Wir machen uns groß, Gott macht sich klein
Predigt am Sonntag Reminiscere 2004/2010
Gochsheim, 6./7.3.2004; Christuskirche/Dittelbrunn, 28.2.2010
Text: Röm 5, 1-5 (6-11)
Da wir nun gerecht geworden sind durch den Glauben, haben wir Frieden mit Gott durch unsern Herrn Jesus Christus; 2 durch ihn haben wir auch den Zugang im Glauben zu dieser Gnade, in der wir stehen, und rühmen uns der Hoffnung der zukünftigen Herrlichkeit, die Gott geben wird. 3 Nicht allein aber das, sondern wir rühmen uns auch der Bedrängnisse, weil wir wissen, dass Bedrängnis Geduld bringt, 4 Geduld aber Bewährung, Bewährung aber Hoffnung, 5 Hoffnung aber läßt nicht zuschanden werden; denn die Liebe Gottes ist ausgegossen in unsre Herzen durch den heiligen Geist, der uns gegeben ist. 6 Denn Christus ist schon zu der Zeit, als wir noch schwach waren, für uns Gottlose gestorben. 7 Nun stirbt kaum jemand um eines Gerechten willen; um des Guten willen wagt er vielleicht sein Leben. 8 Gott aber erweist seine Liebe zu uns darin, dass Christus für uns gestorben ist, als wir noch Sünder waren. 9 Um wieviel mehr werden wir nun durch ihn bewahrt werden vor dem Zorn, nachdem wir jetzt durch sein Blut gerecht geworden sind! 10 Denn wenn wir mit Gott versöhnt worden sind durch den Tod seines Sohnes, als wir noch Feinde waren, um wieviel mehr werden wir selig werden durch sein Leben, nachdem wir nun versöhnt sind. 11 Nicht allein aber das, sondern wir rühmen uns auch Gottes durch unsern Herrn Jesus Christus, durch den wir jetzt die Versöhnung empfangen haben.
Liebe Gemeinde!
Kennen Sie das auch: Manche Menschen müssen sich immer in den Vordergrund spielen. Da hat ein Redner seinen Vortrag noch gar nicht richtig beendet, schon sind zwei Finger oben von Leuten, die nicht etwa Rückfragen stellen, sondern die das ganze Thema aus ihrer Sicht noch einmal aufrollen und beschreiben.

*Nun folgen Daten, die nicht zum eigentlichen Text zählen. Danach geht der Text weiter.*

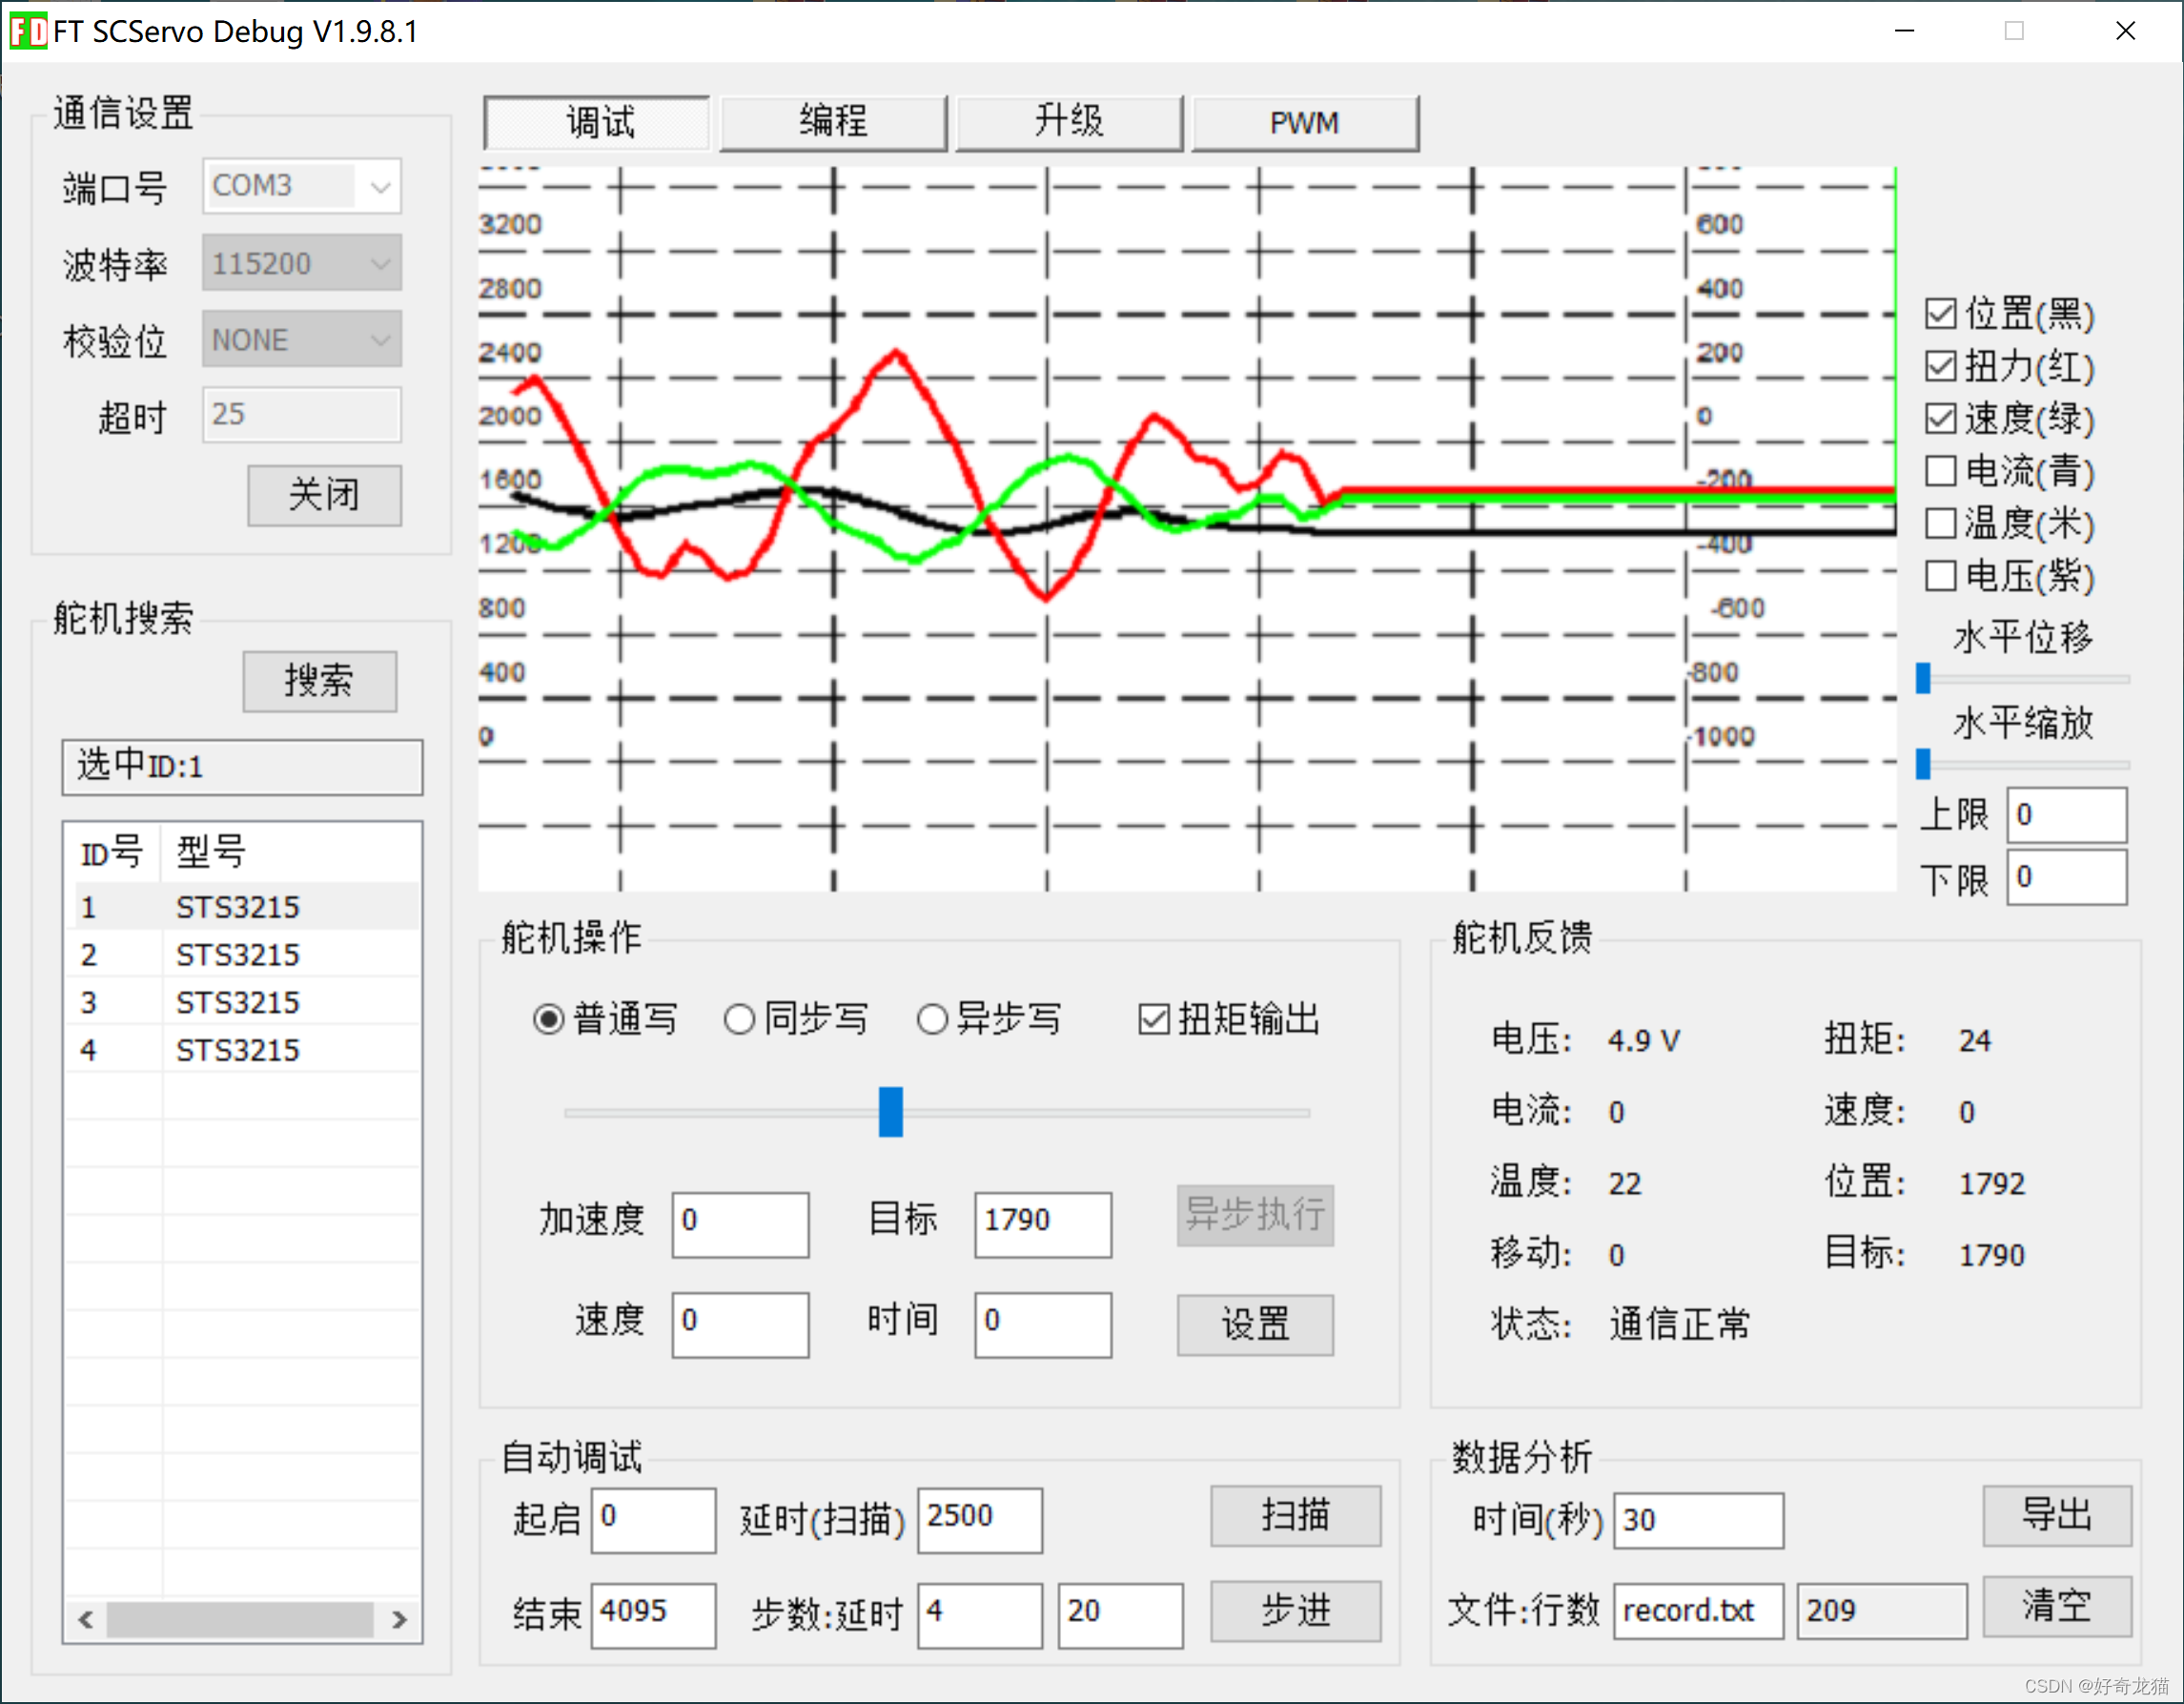This screenshot has height=1704, width=2184.
Task: Open the 端口号 COM3 port dropdown
Action: [380, 186]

In fast jeder Klasse gibt es einen Klassenkasper, der ständig die Aufmerksamkeit auf sich zieht. Da gibt es den einen, der ein Projekt ganz alleine durchzieht und es auch gut macht, und es genießt, nachher im Mittelpunkt zu stehen. Die Zehntausenden von Jugendliche, die bei den verschiedensten Castings für „Deutschland sucht den Superstar“, Unser Star für Oslo, beim Supertalent und ähnlichen Veranstaltungen vorgesungen, gehofft und gezittert haben: Werde ich ein Superstar? Werden die Menschen mich anhimmeln, werde ich so erfolgreich sein, werde ich einer, eine von den ganz Großen werden?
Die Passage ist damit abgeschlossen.